Each line of the records containing "sidebar" is to be copied out and returned.

-=-=-

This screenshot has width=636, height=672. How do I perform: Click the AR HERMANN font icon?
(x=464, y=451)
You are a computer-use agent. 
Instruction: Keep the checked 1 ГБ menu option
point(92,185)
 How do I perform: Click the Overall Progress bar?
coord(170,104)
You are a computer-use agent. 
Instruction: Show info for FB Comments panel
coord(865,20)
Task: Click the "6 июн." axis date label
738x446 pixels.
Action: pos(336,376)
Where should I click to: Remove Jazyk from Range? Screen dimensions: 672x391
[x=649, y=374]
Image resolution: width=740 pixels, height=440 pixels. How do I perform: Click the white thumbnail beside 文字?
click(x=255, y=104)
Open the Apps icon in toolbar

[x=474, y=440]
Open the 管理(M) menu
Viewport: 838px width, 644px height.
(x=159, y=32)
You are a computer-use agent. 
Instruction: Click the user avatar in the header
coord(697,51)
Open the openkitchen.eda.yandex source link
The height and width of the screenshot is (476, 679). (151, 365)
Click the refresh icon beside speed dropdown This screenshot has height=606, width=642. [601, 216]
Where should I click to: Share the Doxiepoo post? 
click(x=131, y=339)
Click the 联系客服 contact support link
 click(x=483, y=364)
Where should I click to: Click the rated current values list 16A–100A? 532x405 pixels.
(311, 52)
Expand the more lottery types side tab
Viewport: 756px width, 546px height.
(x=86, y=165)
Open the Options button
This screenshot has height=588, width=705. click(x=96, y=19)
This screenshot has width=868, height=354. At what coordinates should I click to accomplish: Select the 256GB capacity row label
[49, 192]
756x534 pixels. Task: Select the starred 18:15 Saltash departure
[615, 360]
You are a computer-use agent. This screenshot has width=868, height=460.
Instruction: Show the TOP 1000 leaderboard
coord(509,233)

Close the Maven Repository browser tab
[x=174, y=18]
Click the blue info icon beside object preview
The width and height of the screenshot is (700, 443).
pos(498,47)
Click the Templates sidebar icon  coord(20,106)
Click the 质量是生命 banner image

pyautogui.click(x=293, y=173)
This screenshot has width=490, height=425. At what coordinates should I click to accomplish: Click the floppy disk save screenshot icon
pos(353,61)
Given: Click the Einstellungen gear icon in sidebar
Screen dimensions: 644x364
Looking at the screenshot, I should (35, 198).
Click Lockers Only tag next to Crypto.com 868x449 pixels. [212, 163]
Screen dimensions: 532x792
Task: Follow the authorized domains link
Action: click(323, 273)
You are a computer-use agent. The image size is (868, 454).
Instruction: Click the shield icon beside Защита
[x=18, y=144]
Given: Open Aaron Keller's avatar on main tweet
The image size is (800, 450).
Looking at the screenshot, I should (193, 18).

-=-=-

- _Solution to the exercise_:
Click the Templates sidebar icon  coord(20,106)
Given: Click the Einstellungen gear icon in sidebar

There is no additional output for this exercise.